Treatment of physical and numerical diffusion in fluid dynamic simulations

Abstract

A computer code is developed to predict the behavior of the hydrogen gas in the containment aftet a loss-ofcoolant accident. The conservation equations for the four components, i.e., air, hydrogen, steam and water, are set up and solved numerically by decoupling the continuity and momentum equations from the energy, mass diffusion and turbulence equations. The homogeneous mixture form is used for the momentum and energy equations and the steam and liquid droplets are assumed to be in the saturation state.

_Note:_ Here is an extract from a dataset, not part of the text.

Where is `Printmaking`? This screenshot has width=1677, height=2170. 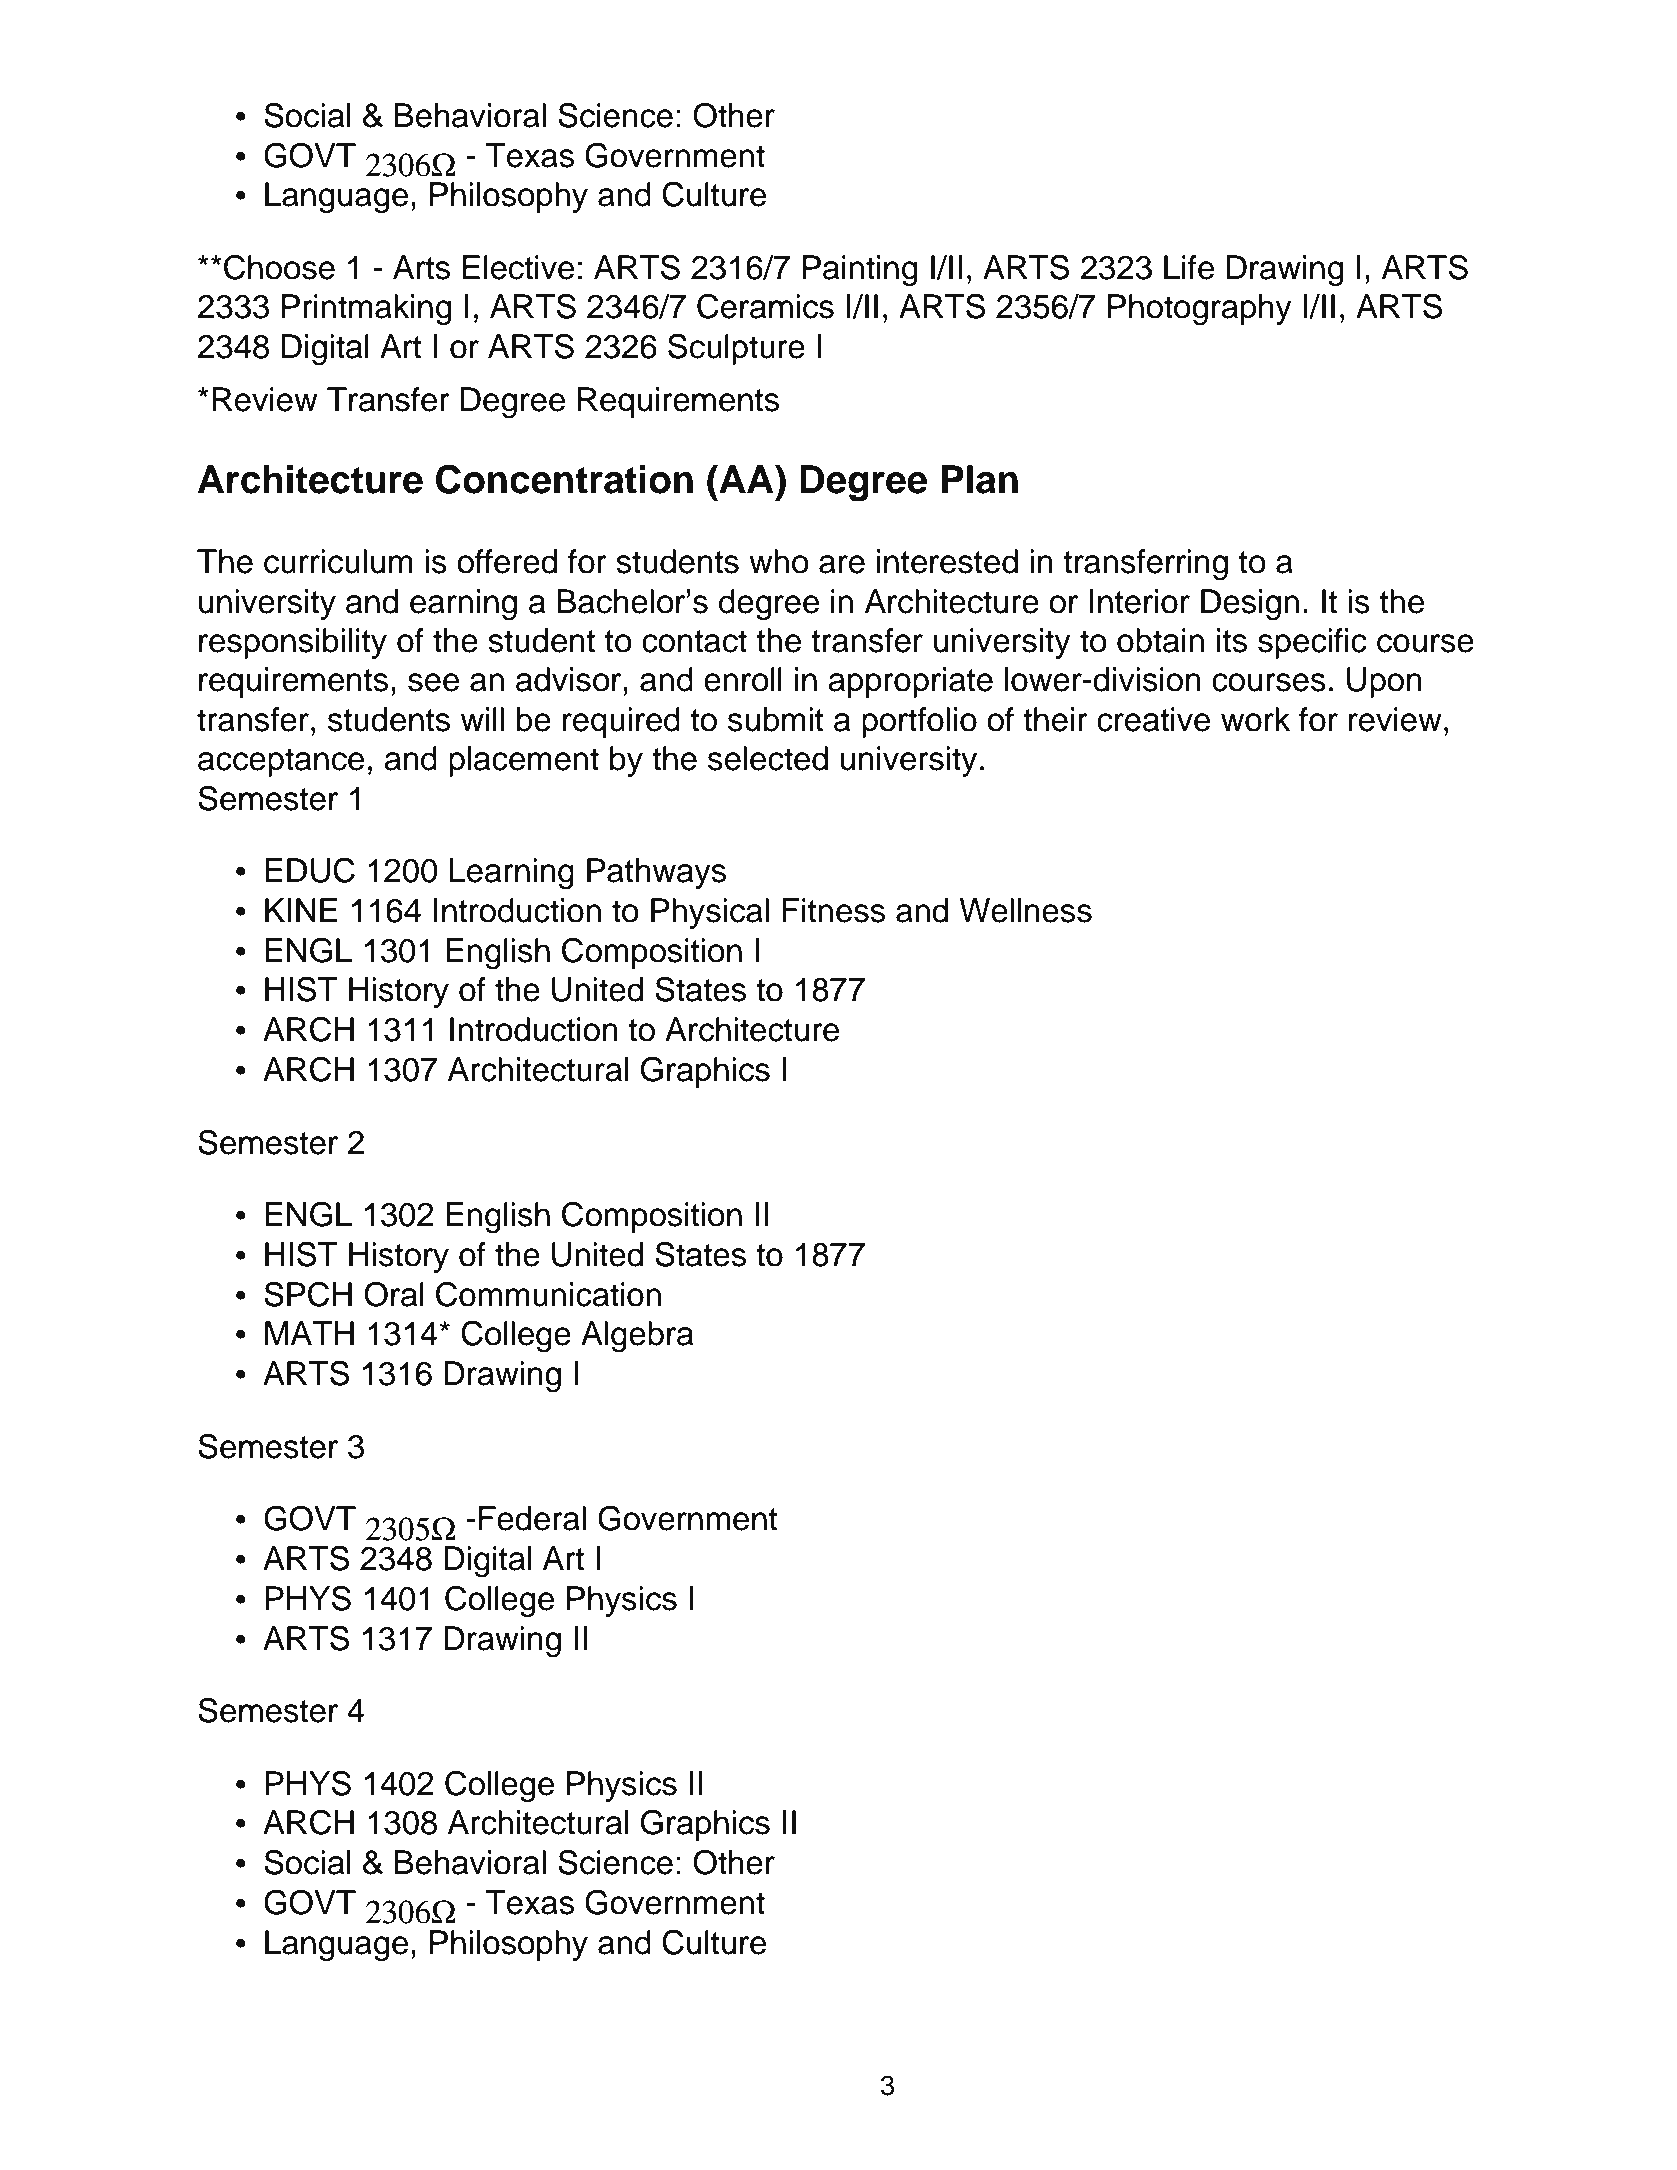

There are two diffusion processes, molecular and turbulent, which should be modelled in different ways. Molecular diffusion is modelled by Wilke's formula for the multi-component gas diffusion, where the diffusion constants are dependent on the relative concentrations. Turbulent diffusion is basically modelled by the k- model with modifications for low Reynolds number flow effects. Numerical diffusion is eliminated by a corrective scheme which is based on accurate prediction of cross-flow diffusion. The corrective scheme in a fully explicit treatment is both conservative and stable, therefore can be used in long transient calculations. The corrective scheme allows relatively large mesh sizes without introducing the false diffusion and the time step size of the same order of magnitude as the Courant limit may be used.